* **WRITTEN EXERCISE**: Turn the items into a numbered list, starting at the first line and ending with the line containing "I will point(526,302).". Leave out any blank lines.

Word and element location data
+++

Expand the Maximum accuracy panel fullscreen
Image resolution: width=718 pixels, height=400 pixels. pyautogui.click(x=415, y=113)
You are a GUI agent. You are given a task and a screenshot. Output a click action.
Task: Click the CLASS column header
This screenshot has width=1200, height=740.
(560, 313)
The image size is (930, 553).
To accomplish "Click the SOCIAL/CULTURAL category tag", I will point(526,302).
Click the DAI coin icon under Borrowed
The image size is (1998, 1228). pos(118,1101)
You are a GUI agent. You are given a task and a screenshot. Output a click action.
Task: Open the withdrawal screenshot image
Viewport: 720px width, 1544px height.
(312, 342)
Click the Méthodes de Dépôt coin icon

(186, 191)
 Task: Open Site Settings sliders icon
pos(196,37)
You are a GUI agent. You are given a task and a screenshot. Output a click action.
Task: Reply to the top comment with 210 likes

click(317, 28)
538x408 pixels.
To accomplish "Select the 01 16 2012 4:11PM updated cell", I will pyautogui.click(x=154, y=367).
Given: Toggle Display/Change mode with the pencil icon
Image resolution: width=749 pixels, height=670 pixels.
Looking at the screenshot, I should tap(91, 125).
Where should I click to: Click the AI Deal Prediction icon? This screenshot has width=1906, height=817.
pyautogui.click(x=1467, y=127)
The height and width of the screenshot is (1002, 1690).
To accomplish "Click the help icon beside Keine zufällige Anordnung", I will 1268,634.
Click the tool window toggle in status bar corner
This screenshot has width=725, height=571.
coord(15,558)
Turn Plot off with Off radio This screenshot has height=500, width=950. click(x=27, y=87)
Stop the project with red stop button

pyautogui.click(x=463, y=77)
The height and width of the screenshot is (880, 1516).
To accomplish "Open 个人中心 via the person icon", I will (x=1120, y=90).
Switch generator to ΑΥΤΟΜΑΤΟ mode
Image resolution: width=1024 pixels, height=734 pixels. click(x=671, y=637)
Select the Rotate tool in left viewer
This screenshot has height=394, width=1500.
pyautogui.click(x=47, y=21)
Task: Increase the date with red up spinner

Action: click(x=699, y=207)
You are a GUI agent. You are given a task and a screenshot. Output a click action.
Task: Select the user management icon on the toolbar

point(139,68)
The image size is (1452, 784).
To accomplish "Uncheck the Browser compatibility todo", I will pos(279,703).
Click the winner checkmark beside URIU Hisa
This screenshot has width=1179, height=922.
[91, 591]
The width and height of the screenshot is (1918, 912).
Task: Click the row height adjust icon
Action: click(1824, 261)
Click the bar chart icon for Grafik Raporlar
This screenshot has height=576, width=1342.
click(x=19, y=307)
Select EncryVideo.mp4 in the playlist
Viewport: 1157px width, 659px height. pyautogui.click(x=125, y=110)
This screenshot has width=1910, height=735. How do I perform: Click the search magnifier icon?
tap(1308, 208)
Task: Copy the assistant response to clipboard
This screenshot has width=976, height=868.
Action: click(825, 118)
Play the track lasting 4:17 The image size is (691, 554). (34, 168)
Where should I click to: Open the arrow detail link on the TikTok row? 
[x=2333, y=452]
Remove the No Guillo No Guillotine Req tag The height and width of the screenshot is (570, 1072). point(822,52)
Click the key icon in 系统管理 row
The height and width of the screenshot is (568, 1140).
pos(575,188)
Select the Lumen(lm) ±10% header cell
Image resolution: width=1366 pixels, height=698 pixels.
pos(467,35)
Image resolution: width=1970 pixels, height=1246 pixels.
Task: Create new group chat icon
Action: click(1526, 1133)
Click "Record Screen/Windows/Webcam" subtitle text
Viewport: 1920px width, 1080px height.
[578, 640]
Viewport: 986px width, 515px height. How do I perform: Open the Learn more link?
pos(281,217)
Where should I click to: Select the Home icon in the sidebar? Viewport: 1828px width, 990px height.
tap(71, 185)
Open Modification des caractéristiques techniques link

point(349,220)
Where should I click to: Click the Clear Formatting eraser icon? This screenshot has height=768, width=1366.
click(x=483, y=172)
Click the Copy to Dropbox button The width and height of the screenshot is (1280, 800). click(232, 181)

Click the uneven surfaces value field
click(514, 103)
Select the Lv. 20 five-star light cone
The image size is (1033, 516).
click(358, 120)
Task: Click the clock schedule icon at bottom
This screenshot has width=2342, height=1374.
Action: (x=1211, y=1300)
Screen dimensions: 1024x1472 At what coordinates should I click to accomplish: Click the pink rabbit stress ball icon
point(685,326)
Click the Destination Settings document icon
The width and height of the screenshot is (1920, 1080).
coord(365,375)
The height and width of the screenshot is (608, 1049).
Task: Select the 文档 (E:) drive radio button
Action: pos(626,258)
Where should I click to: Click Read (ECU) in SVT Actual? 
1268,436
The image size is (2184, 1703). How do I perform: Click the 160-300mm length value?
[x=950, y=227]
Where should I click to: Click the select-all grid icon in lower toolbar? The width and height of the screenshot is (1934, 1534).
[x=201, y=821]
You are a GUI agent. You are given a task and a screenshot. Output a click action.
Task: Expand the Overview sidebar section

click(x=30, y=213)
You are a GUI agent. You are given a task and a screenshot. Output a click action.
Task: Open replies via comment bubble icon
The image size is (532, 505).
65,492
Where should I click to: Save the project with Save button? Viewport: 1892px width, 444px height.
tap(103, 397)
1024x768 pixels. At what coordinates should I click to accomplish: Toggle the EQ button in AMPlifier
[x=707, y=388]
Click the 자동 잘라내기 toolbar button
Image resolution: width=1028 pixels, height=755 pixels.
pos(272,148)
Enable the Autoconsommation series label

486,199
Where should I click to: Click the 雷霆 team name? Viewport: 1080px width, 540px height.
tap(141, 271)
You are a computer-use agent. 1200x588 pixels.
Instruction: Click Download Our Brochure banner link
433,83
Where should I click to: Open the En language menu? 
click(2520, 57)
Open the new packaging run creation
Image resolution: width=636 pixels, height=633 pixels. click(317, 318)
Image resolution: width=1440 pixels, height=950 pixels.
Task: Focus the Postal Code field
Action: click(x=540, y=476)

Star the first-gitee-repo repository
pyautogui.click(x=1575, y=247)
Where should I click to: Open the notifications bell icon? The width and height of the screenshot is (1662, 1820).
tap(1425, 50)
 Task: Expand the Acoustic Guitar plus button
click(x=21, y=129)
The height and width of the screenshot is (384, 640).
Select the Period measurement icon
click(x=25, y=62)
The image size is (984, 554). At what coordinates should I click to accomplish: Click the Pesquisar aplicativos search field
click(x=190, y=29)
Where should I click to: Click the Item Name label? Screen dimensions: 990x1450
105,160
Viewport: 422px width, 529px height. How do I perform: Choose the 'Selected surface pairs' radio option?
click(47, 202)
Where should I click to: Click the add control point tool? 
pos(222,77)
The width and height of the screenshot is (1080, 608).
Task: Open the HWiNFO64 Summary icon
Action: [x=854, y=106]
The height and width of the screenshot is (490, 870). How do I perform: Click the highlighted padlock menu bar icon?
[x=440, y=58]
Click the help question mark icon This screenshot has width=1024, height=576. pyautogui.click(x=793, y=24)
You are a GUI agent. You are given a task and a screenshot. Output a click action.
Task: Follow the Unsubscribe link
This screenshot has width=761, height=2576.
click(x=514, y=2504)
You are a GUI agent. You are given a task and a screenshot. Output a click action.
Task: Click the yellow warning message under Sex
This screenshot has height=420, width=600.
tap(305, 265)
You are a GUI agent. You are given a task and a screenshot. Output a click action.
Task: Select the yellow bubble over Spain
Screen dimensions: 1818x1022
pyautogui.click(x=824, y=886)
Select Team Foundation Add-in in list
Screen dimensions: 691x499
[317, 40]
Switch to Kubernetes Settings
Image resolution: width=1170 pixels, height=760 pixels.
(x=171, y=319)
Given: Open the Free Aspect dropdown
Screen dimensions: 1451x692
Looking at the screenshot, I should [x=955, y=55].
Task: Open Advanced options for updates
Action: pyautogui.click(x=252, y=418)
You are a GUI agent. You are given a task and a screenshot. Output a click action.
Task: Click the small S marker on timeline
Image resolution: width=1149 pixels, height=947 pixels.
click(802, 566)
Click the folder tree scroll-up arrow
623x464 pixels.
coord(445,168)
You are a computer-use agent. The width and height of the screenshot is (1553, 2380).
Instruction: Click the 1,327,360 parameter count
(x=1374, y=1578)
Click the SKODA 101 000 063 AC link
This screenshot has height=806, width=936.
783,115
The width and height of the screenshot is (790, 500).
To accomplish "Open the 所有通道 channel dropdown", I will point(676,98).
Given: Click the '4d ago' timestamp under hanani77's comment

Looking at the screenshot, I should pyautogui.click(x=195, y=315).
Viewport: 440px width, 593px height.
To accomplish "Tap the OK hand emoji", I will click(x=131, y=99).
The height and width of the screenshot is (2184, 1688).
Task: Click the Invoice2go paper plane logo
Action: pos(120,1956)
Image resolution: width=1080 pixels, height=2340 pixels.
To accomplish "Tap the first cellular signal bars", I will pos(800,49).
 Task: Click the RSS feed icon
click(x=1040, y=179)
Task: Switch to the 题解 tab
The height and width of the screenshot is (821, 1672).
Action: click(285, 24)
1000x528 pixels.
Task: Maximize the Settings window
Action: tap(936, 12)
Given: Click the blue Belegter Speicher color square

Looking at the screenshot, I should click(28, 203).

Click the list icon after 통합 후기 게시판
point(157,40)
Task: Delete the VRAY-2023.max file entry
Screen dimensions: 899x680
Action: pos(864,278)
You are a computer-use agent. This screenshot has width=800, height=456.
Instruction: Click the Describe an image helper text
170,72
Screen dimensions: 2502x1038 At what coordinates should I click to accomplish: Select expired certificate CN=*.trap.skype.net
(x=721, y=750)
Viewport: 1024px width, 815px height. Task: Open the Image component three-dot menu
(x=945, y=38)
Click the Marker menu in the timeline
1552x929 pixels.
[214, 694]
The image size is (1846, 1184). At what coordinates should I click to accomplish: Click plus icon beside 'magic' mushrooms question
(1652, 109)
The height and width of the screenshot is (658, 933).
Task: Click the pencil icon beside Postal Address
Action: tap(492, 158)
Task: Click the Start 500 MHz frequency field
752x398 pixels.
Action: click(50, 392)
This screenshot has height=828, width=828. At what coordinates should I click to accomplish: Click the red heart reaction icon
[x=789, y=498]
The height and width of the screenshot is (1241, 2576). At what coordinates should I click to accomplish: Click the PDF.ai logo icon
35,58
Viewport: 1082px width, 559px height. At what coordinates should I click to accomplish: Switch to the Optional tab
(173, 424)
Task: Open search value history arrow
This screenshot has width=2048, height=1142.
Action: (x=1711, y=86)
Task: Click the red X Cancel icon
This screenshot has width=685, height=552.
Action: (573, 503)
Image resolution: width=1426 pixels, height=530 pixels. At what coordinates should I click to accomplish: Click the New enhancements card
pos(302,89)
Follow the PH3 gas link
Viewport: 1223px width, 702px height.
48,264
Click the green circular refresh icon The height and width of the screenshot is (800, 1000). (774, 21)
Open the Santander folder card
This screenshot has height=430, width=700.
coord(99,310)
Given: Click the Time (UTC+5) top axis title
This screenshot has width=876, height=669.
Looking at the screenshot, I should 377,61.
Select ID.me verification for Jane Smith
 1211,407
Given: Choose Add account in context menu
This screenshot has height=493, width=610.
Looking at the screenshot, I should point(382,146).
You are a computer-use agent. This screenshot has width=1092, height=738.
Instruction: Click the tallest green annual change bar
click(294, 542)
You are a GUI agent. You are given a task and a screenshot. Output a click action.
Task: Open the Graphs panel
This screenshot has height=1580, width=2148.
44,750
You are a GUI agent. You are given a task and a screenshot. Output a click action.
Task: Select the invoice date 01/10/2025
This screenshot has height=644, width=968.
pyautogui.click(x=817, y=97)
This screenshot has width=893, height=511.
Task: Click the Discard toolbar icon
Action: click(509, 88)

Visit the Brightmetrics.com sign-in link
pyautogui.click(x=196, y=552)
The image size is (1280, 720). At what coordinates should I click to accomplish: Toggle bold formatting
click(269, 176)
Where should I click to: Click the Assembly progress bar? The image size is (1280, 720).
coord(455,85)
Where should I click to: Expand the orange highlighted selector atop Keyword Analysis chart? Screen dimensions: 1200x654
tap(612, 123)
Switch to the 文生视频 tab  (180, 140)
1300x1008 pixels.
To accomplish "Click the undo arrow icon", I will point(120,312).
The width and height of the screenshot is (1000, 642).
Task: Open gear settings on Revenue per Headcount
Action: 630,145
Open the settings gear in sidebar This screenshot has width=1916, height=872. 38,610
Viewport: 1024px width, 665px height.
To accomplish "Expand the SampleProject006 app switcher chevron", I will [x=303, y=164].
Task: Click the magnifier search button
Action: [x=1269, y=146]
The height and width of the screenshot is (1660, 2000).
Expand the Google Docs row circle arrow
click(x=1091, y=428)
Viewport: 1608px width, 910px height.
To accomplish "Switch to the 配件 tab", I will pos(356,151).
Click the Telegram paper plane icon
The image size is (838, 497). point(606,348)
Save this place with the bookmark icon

+++

* **EXERCISE RESPONSE**:
1. Expand the Maximum accuracy panel fullscreen
2. Image resolution: width=718 pixels, height=400 pixels. pyautogui.click(x=415, y=113)
3. You are a GUI agent. You are given a task and a screenshot. Output a click action.
4. Task: Click the CLASS column header
5. This screenshot has width=1200, height=740.
6. (560, 313)
7. The image size is (930, 553).
8. To accomplish "Click the SOCIAL/CULTURAL category tag", I will point(526,302).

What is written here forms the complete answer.